Rows showing where targets appear

----------

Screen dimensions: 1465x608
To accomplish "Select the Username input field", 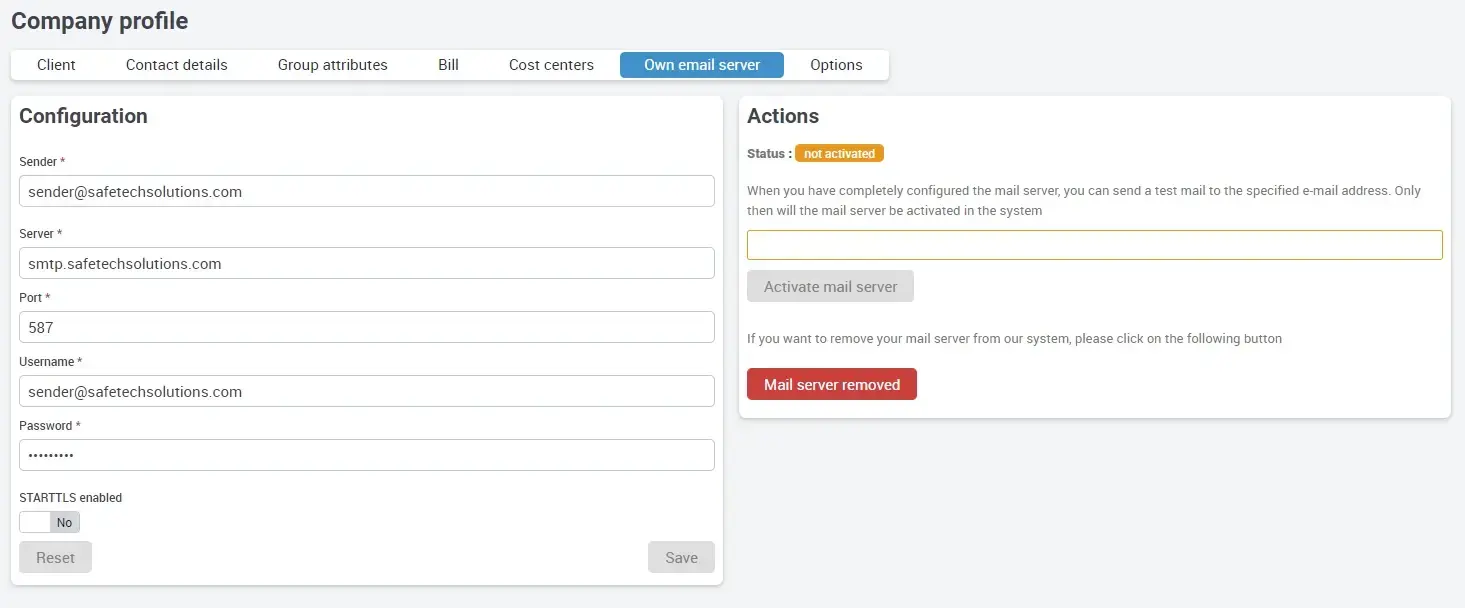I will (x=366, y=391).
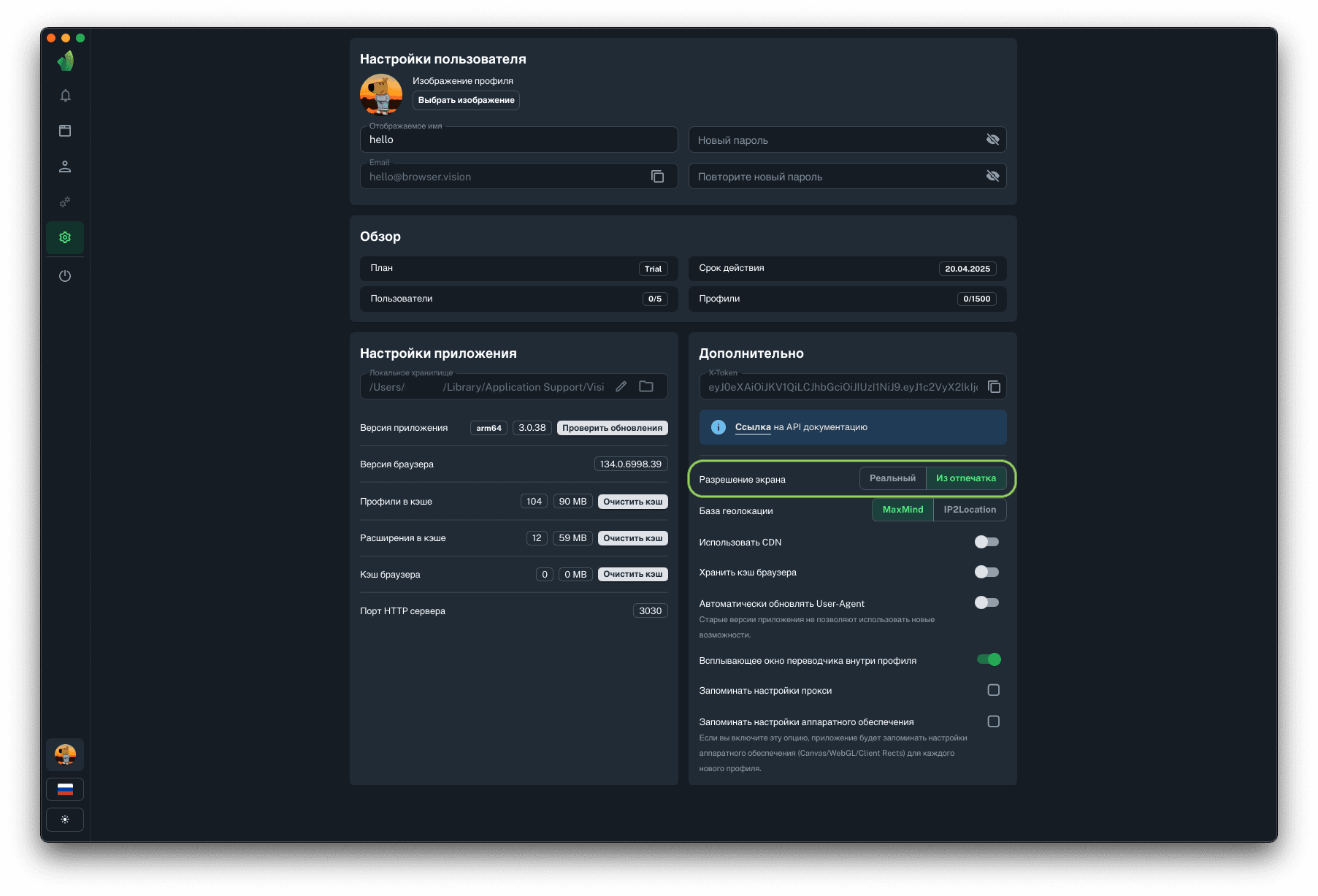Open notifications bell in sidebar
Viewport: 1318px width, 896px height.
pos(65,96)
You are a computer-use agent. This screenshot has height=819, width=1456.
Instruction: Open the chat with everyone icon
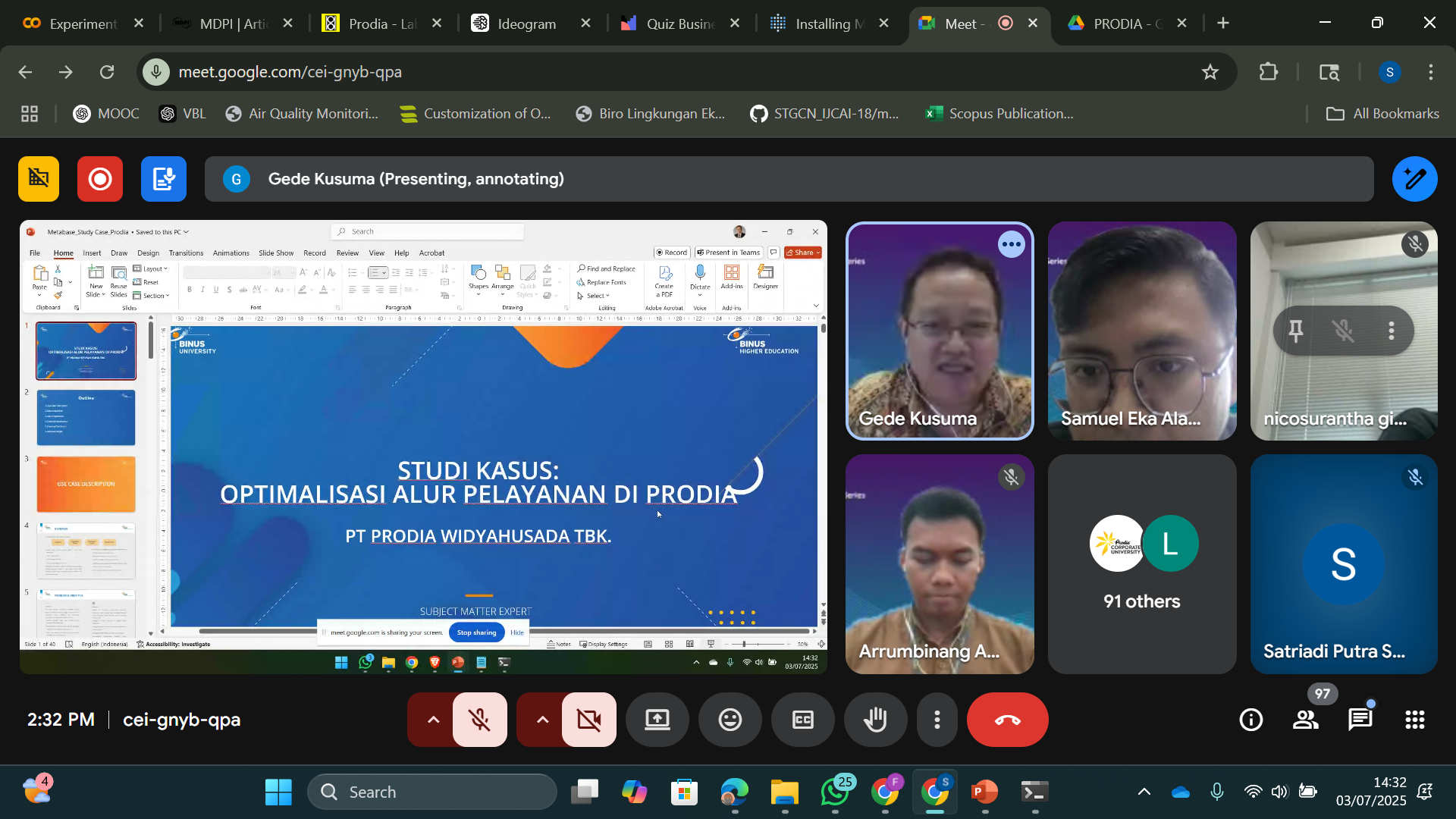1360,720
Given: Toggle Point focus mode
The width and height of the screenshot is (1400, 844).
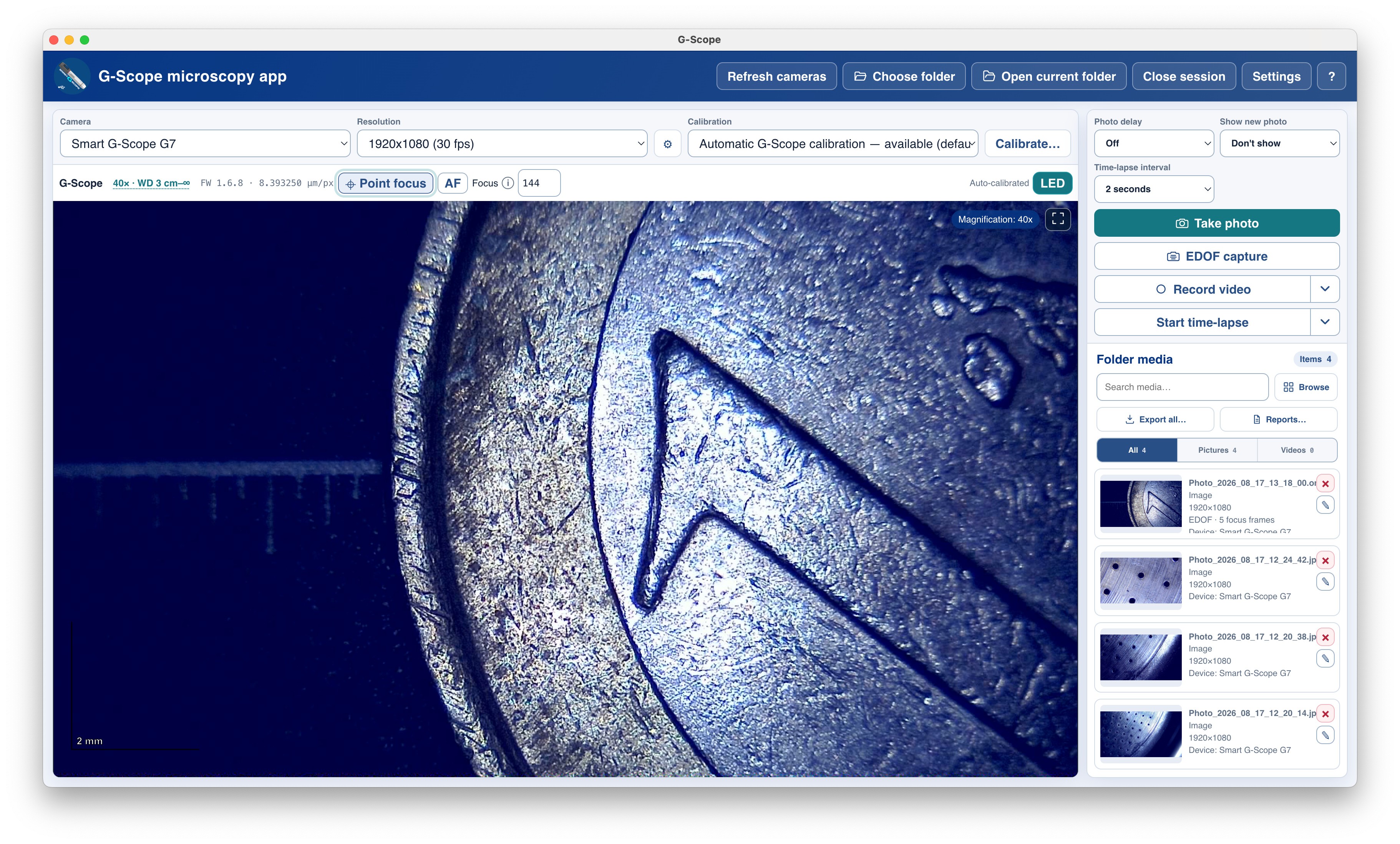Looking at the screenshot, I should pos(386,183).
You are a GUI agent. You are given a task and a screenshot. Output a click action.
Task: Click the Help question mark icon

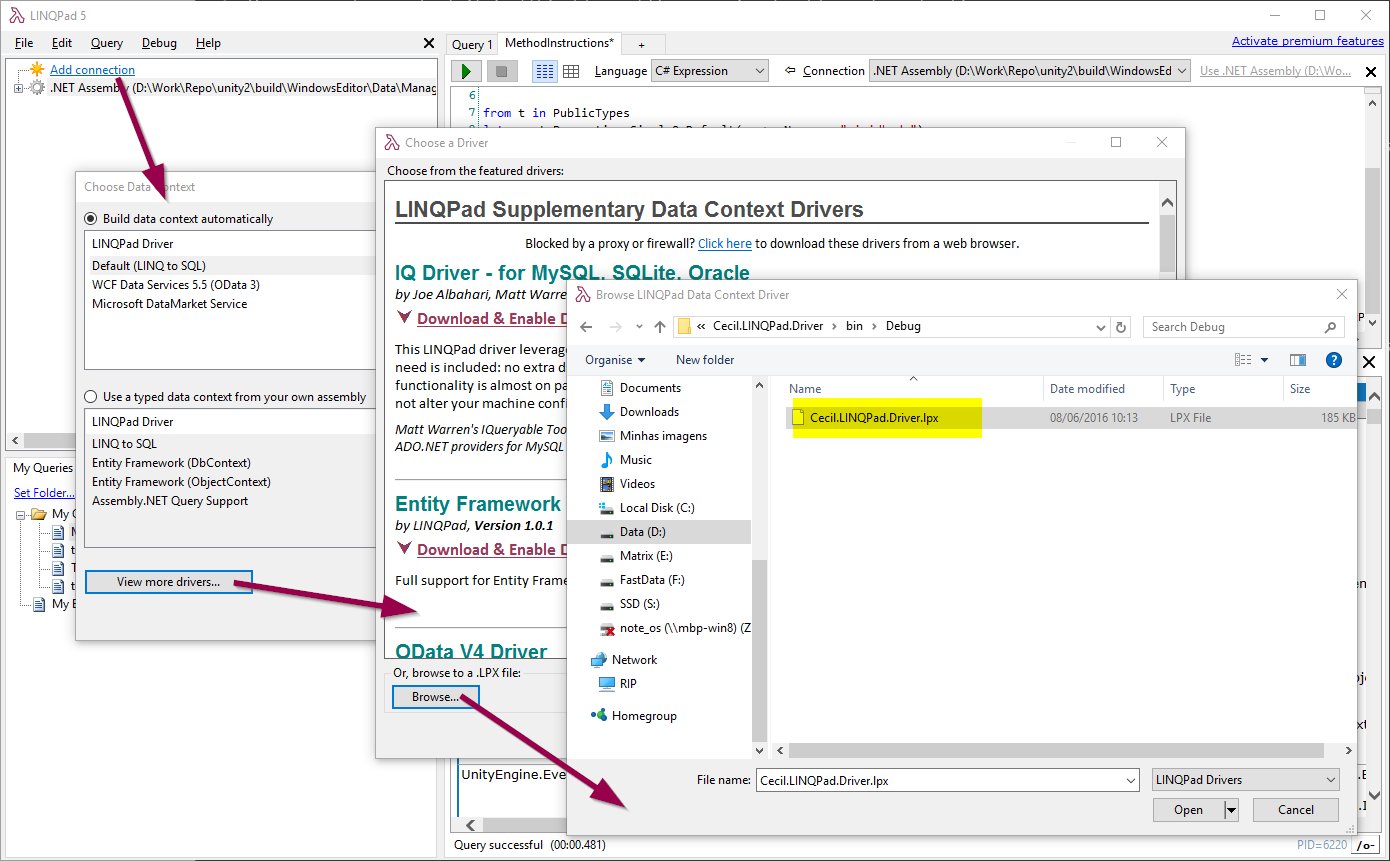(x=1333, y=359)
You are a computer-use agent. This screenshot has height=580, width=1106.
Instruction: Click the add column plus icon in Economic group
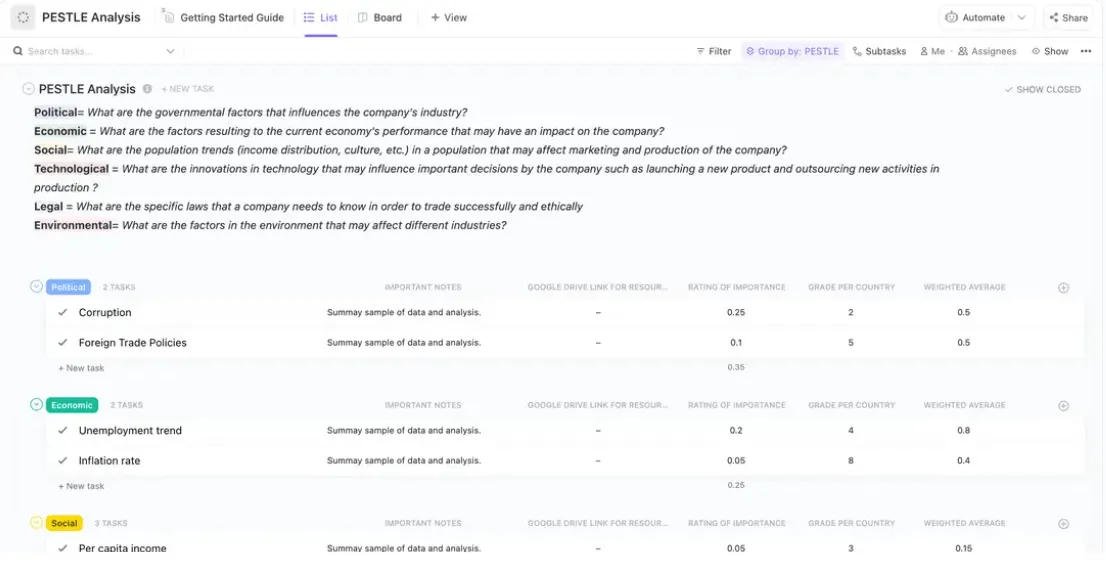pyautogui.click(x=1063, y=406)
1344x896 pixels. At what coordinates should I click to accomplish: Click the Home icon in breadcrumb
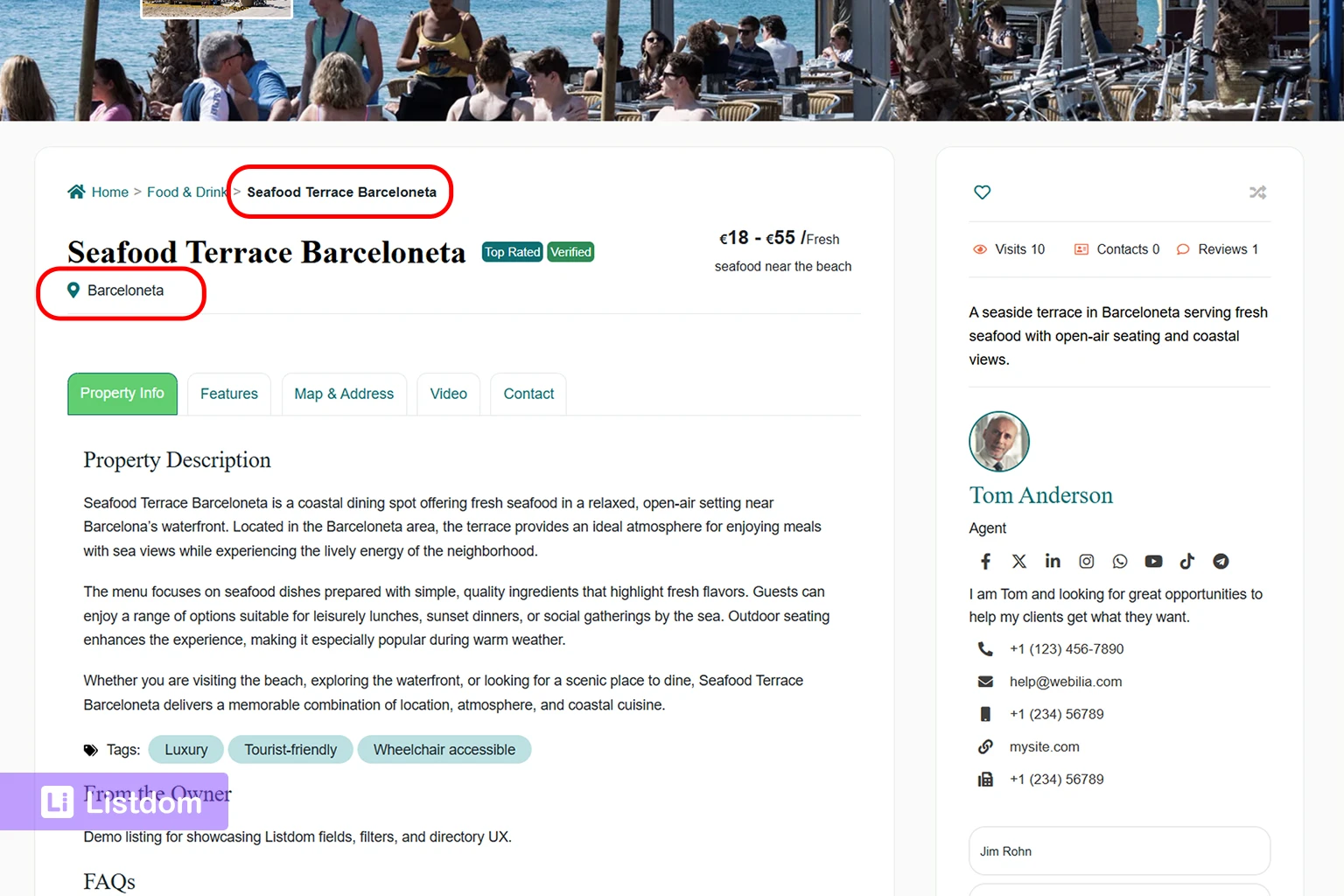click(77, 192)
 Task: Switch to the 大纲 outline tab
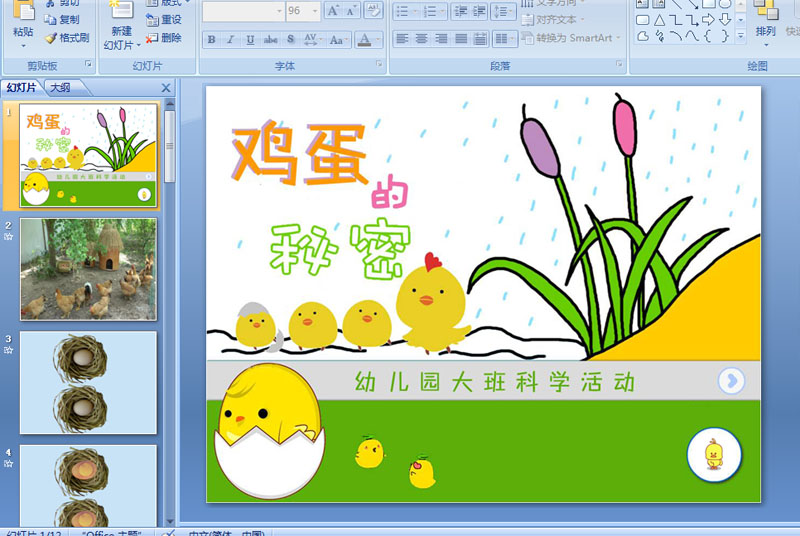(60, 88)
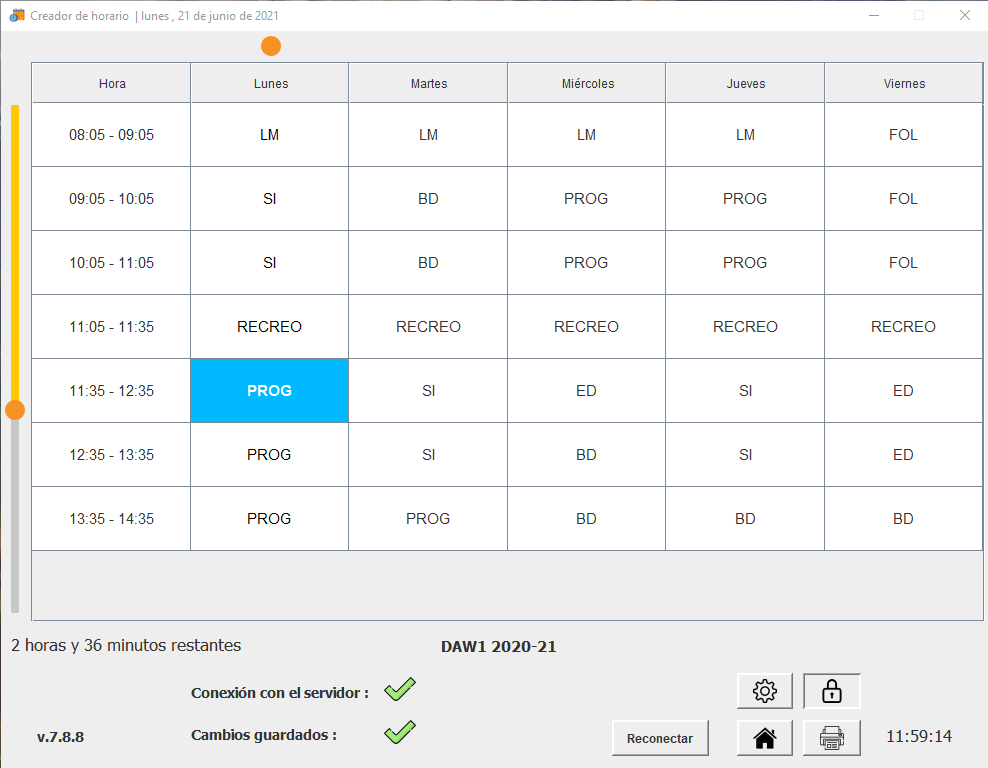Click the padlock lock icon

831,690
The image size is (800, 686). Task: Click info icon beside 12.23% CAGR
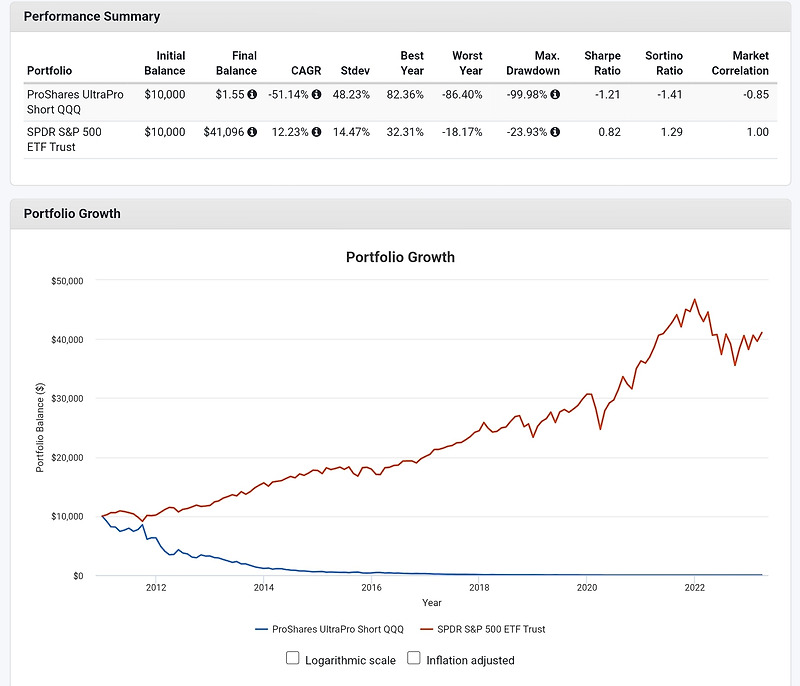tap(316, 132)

----------

# PROBLEM REQUIREMENTS
Starting at the line that contains "The image size" and running through the end of the material, write those lines out again with their requests. Multiply each coordinate in the answers by 0.75, rounding to whole numbers with halves rounded up, and leave the pictures out.

# EXERCISE RESULT
The image size is (800, 686). Task: Click info icon beside 12.23% CAGR
tap(237, 99)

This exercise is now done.